24 - 7.neuen Beitrag schreiben zur Forenübersicht   Seitenanfang
von: aloevera Userprofil anzeigen Nachricht senden erstellt: 01.07.2006 23:53:54 geändert: 02.07.2006 00:32:56

„Moooment“, rief Jack mit so lauter Stimme, dass Hildegunde noch einmal verwundert zurück blickte, bevor sie die Tür ins Schloss fallen ließ. „Wieso Moment?“ fragte sie ihren Sohn erstaunt. „Du schneist hier herein, wann immer es dir passt und verfügst über meine Zeit, so wie es dir passt. Du wirst deinen Kaffee wohl alleine trinken müssen, denn es gibt Leute, die Samstagabend arbeiten müssen“, konterte Jack, warf seiner Mutter den Hausschlüssel zu, verschwand im Badezimmer und schloss die Tür ab. Hildegunde nahm den Schlüssel und mit einem verwunderten „Ich denke, du hast mir morgen einiges zu erklären“ fiel die Tür ins Schloss. Was hatte das denn zu bedeuten, fragte sie sich verwundert. Bei ihrem letzten Besuch hatte sie sich aus dem Adressbuch einige Adressen herausgeschrieben, unter anderem die von Marions Freundin Sylvia. Ihr wollte sie jetzt einen Besuch abstatten, um heraus zu finden, was zwischen Marion und Jack eigentlich los war.

Jack fand im Badezimmer einige feuchte Reinigungstücher, mit denen er sein Gesicht halbwegs sauber bekam. Mit diversen Bemühungen gelang es ihm sogar, sein Haar wieder in eine akzeptable Form zu bekommen. Sein Vorrat an sauberer Wäsche neigte sich dem Ende entgegen, aber ein sauberes T-Shirt und eine uralte Jeans kamen noch zum Vorschein.

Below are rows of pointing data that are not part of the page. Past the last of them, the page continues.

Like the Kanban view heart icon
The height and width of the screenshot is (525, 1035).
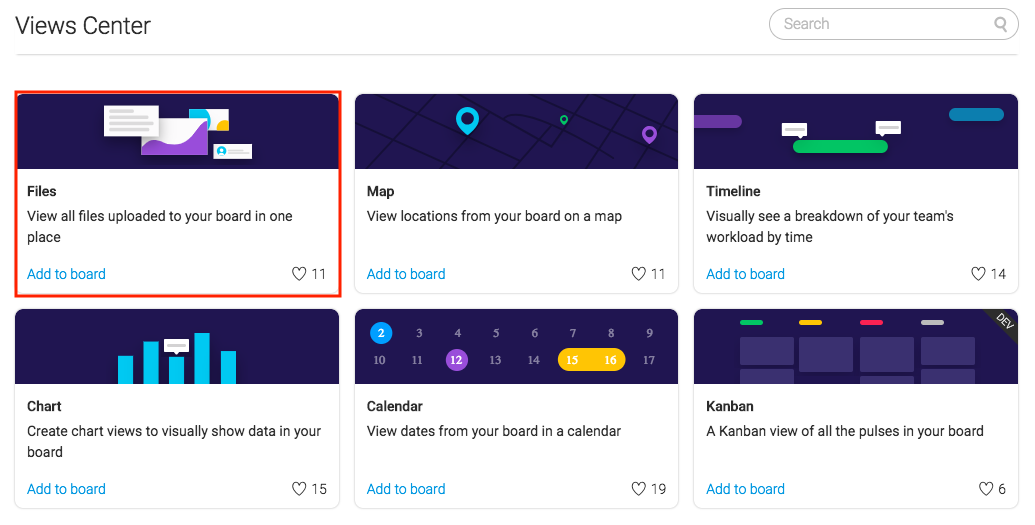tap(985, 489)
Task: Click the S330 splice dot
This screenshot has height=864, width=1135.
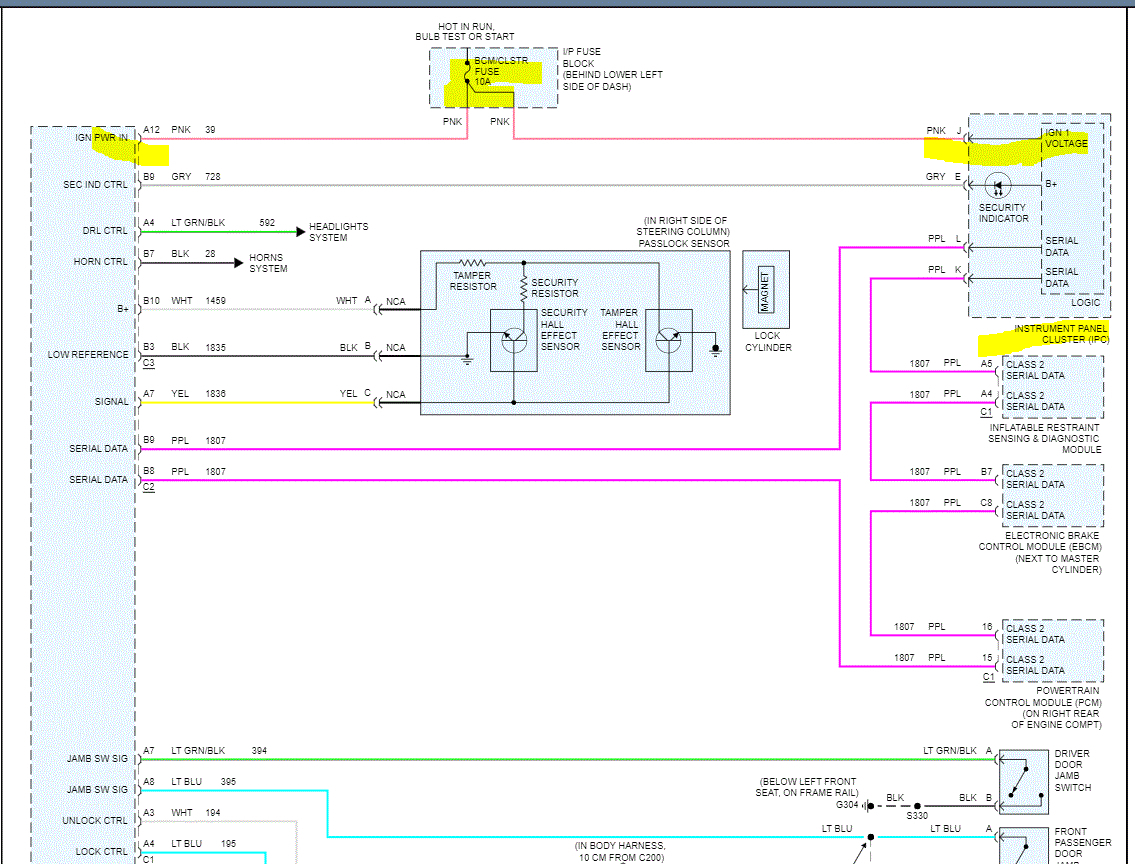Action: pyautogui.click(x=917, y=805)
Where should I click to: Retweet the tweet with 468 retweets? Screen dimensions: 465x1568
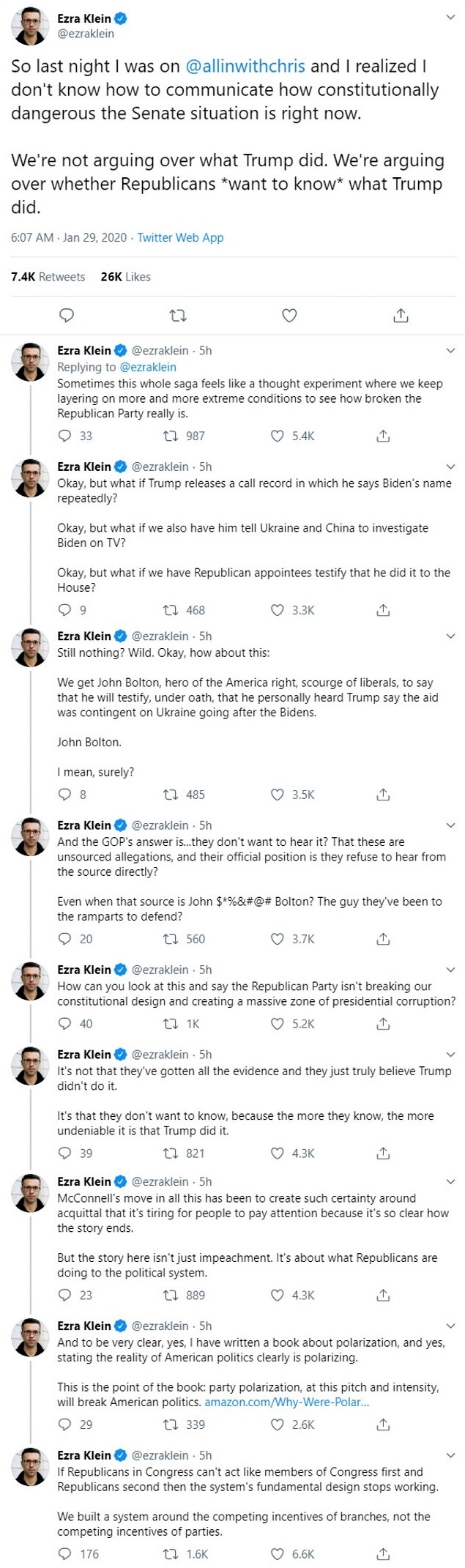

In Windeseile zog er sich um, packte ein paar Utensilien für die Körperpflege ein und stürmte aus der Wohnung. Er hatte noch genug Zeit, um sich im Studio vor Dienstbeginn zu duschen.
Wahrscheinlich würden die Gäste heute den Plasmafernseher im Aufenthaltsraum vorziehen, als sich an den Geräten auszupowern, denn es standen noch zwei Viertelfinalspiele bevor, die einen spannenden Fußballabend versprachen.